Opinion
No. 1216 C.D. 2011
03-14-2012
BEFORE: HONORABLE DAN PELLEGRINI, Judge HONORABLE RENÉE COHN JUBELIRER, Judge HONORABLE ROBERT SIMPSON, Judge
This case was assigned to the opinion writer before January 7, 2012, when Judge Pellegrini became President Judge.
OPINION NOT REPORTED
MEMORANDUM OPINION BY JUDGE COHN JUBELIRER
Peter R. Seamon, pro se, appeals from the May 19, 2011 Order of the Court of Common Pleas of Lackawanna County (trial court) granting the Petition for Judgment of Non Pros (Petition) filed by Elmer Kenneth Acker and Patrick J. McLaine, Individuals, t/a/d/b/a, and a.k.a. Acker Associates, Inc. (hereinafter collectively referred to as "Acker") and entering judgment in favor of Acker. The trial court's Order states that Seamon failed to appear at the scheduled May 19, 2011, hearing on Acker's Petition. The procedural history of this matter, as reflected on the trial court's docket and by the documents contained in the certified record, is as follows.

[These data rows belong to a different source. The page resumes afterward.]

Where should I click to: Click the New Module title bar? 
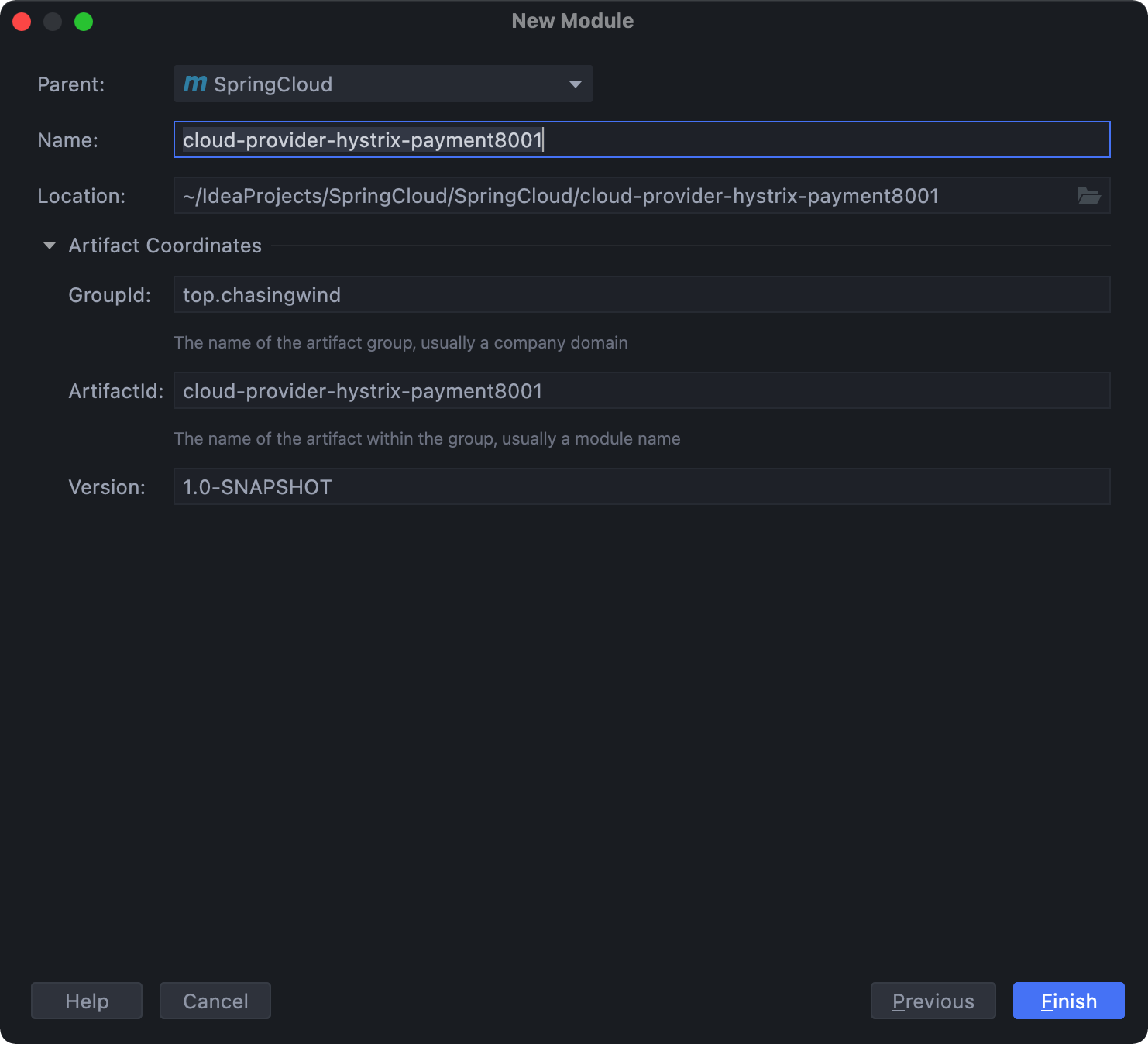coord(572,21)
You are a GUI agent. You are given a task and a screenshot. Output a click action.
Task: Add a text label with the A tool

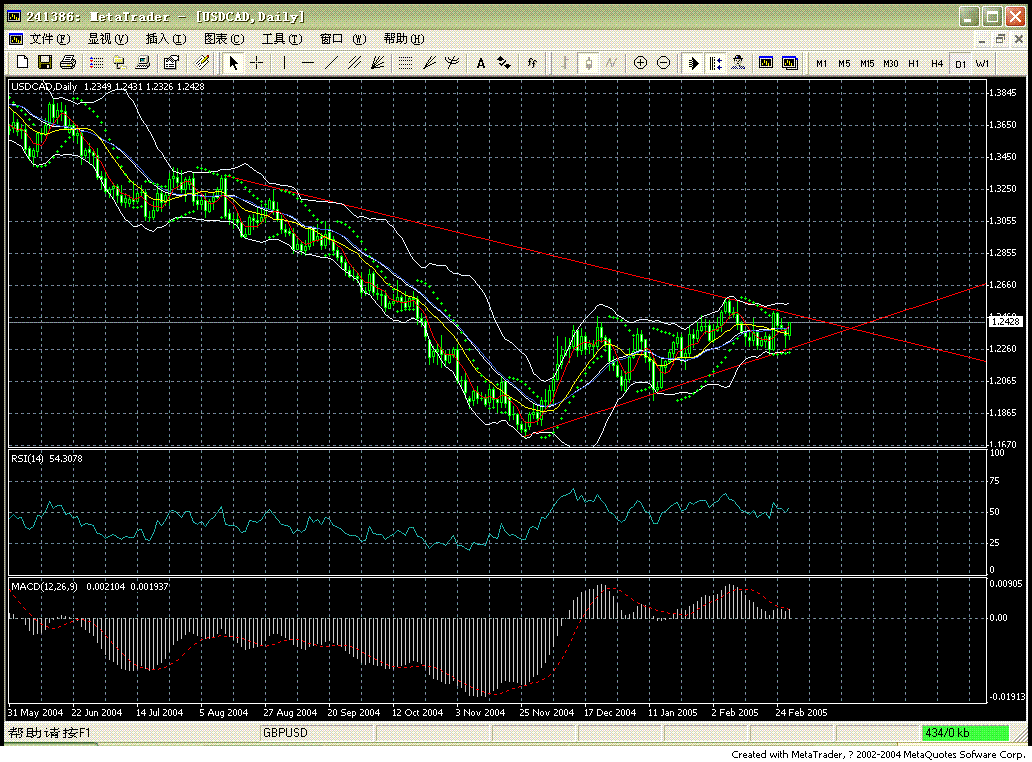(480, 62)
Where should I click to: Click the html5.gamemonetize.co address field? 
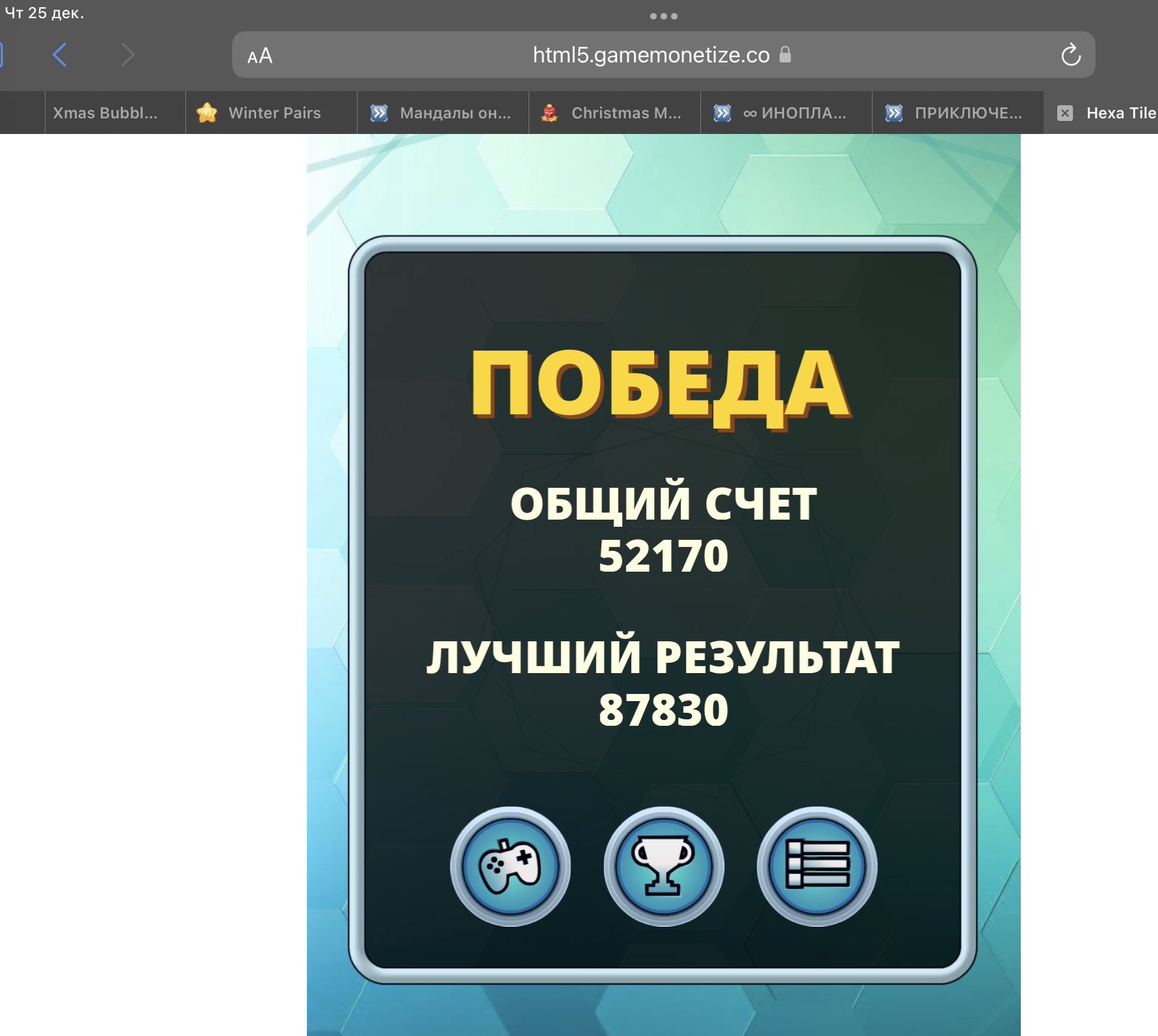[x=650, y=55]

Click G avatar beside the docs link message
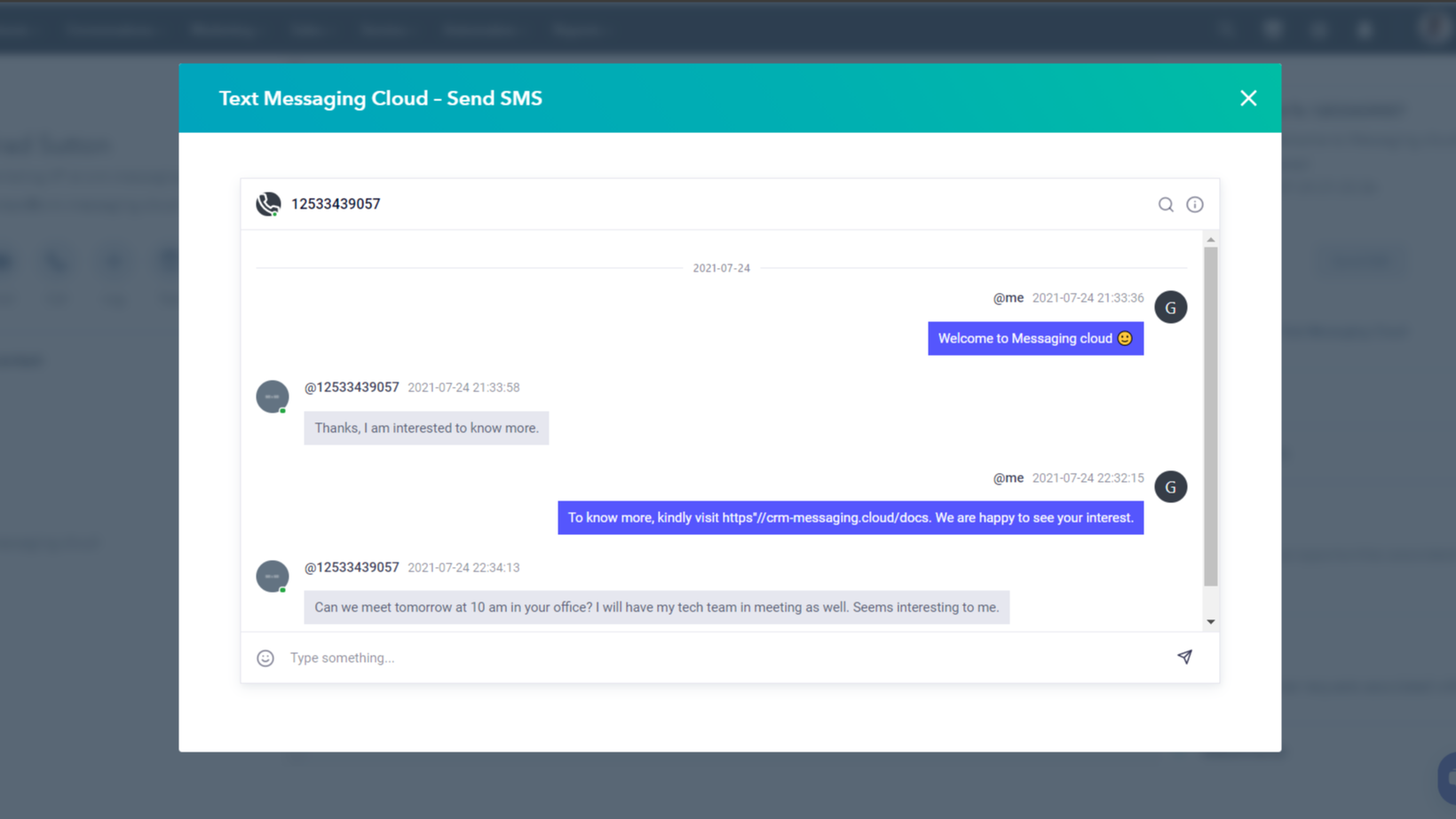pyautogui.click(x=1170, y=487)
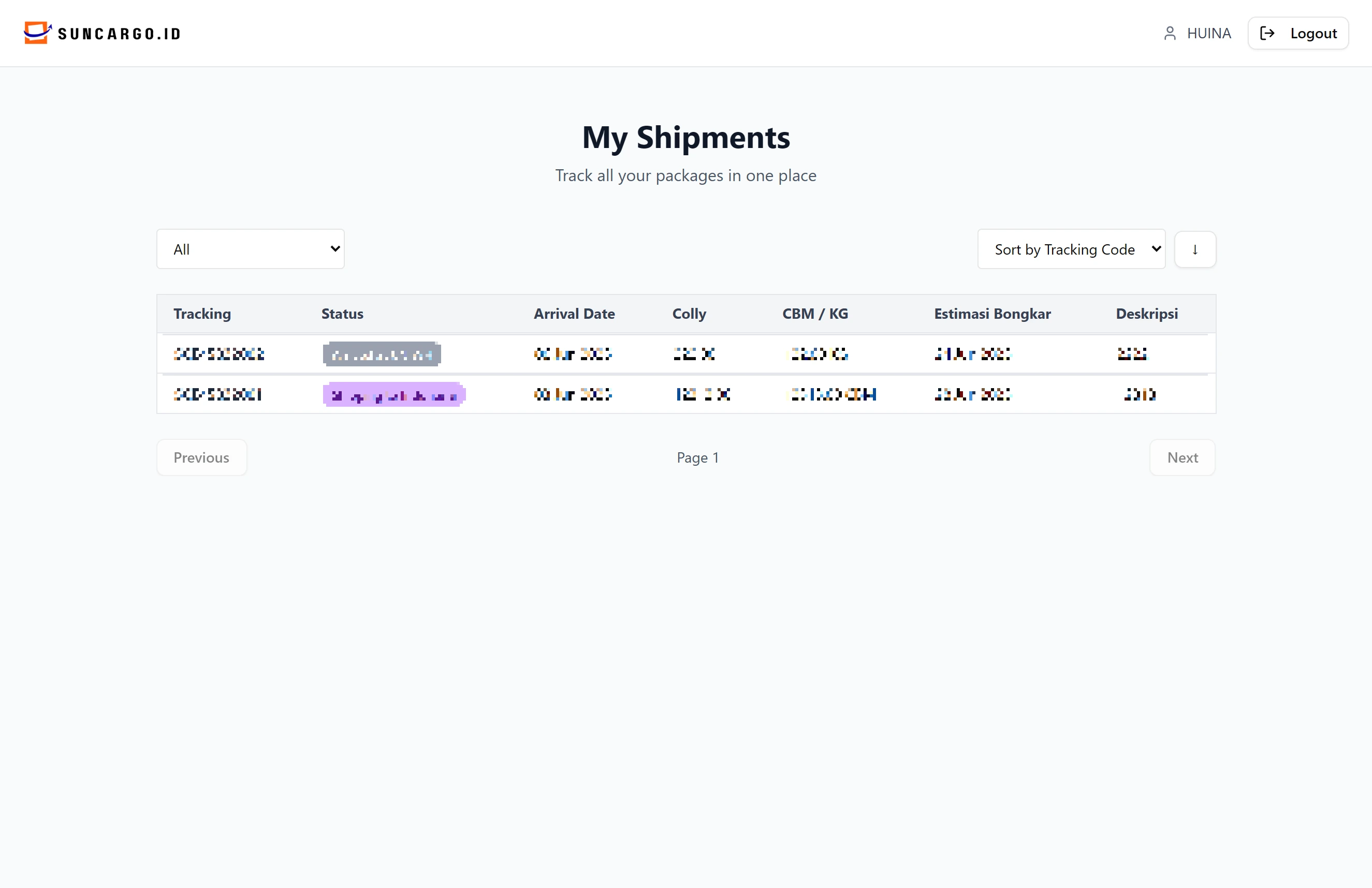Click the Tracking column header
Screen dimensions: 1372x888
[202, 314]
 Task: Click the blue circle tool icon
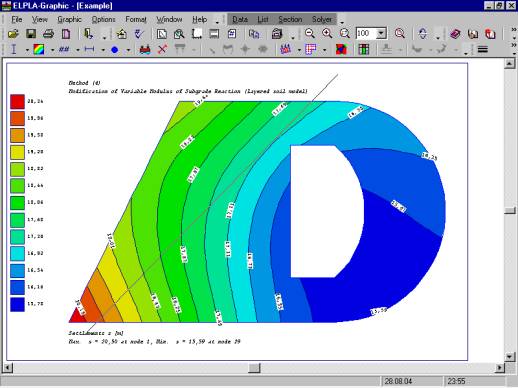pyautogui.click(x=115, y=50)
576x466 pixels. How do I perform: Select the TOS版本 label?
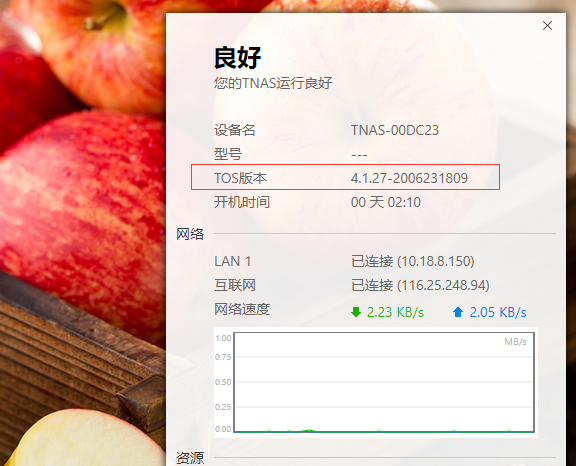(241, 178)
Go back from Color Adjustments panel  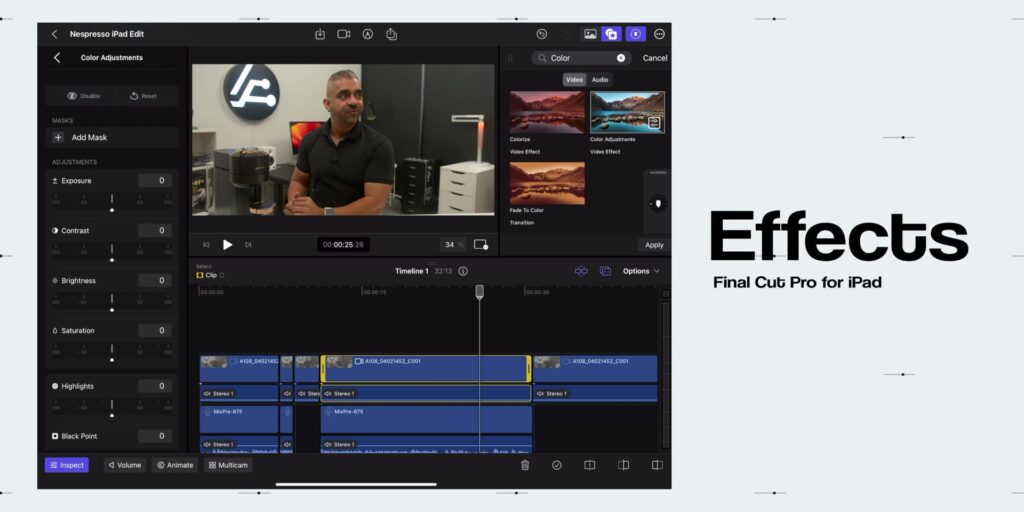tap(57, 57)
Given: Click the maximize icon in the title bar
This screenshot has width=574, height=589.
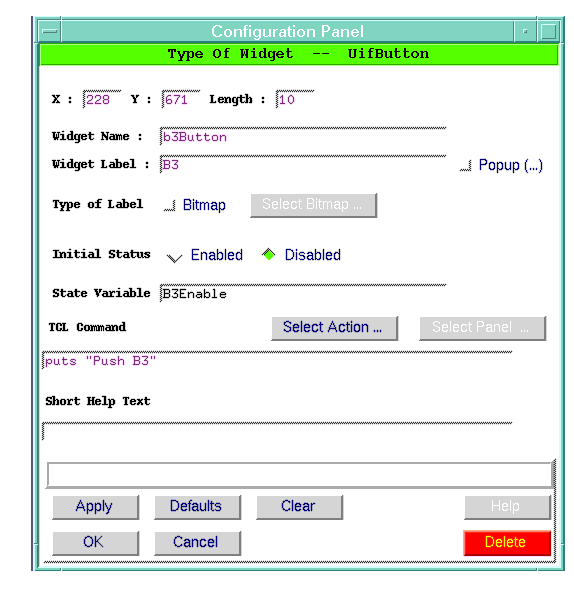Looking at the screenshot, I should (x=548, y=31).
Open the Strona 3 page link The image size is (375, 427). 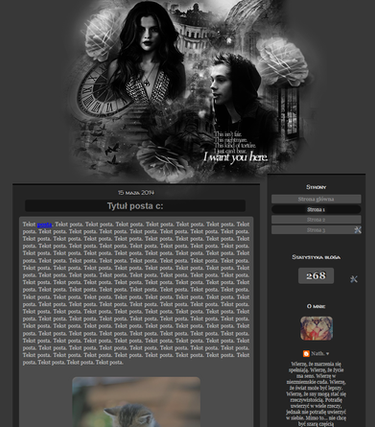click(316, 230)
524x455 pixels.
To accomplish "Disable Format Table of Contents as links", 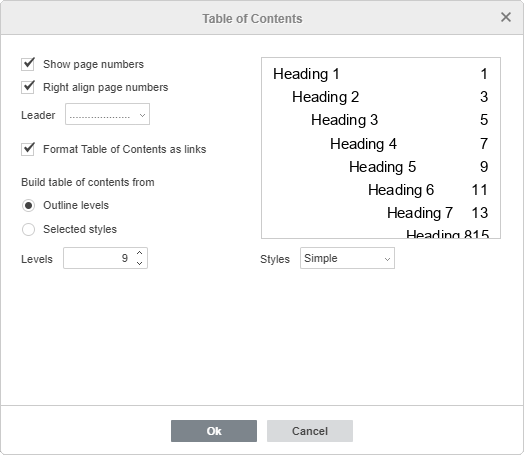I will point(28,149).
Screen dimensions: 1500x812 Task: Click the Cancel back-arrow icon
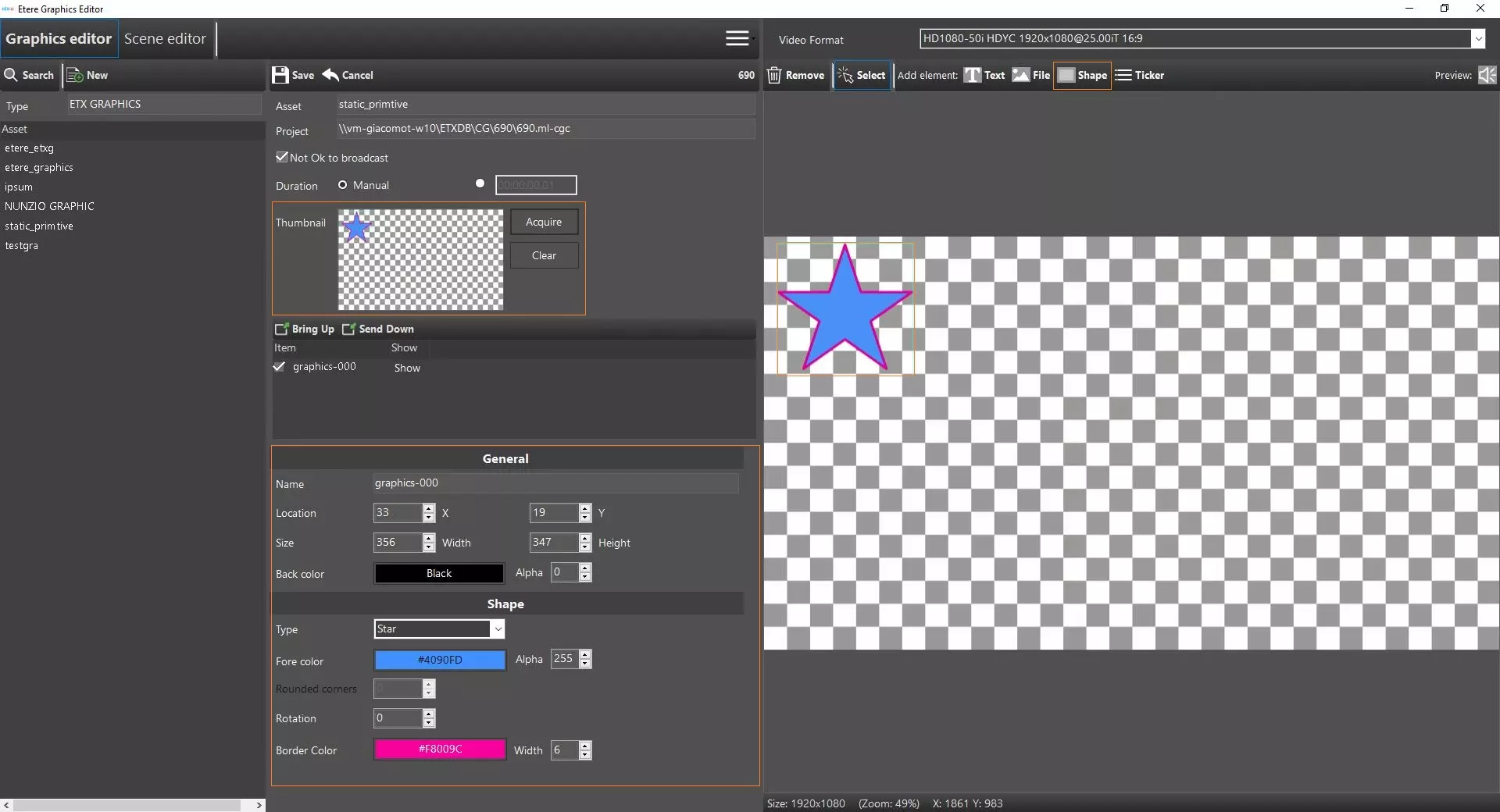pos(331,75)
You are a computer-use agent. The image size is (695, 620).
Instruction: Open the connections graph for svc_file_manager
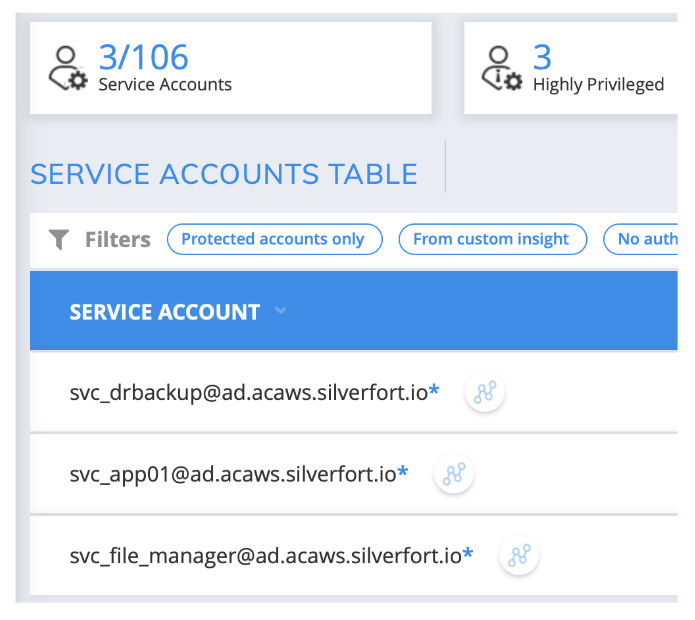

Seamon filed a complaint against Acker, a private employer, on October 18, 1994, alleging that he was wrongfully discharged from his employment with Acker. Acker filed preliminary objections to the complaint on November 9, 1994. By order of January 27, 1995, the trial court sustained the preliminary objections and provided Seamon twenty days to file an amended complaint. Seamon filed an amended complaint on January 31, 1995. Acker filed an answer and new matter to the amended complaint on February 28, 1995. Seamon filed an answer/reply to Acker's new matter on March 31, 1995. The docket shows a lack of activity between March 31, 1995 and February 27, 1997, when Seamon filed a motion to compel production of documents. The docket next shows activity occurring on March 2, 1999, when Seamon filed another motion to compel and a motion for assignment of judge for discovery proceedings. On August 9, 1999, Seamon filed a notice of intent to serve a subpoena for the production of documents, to which objections were filed on August 12, 1999. On August 26, 2010, Seamon filed a letter notifying the trial court of a change of address.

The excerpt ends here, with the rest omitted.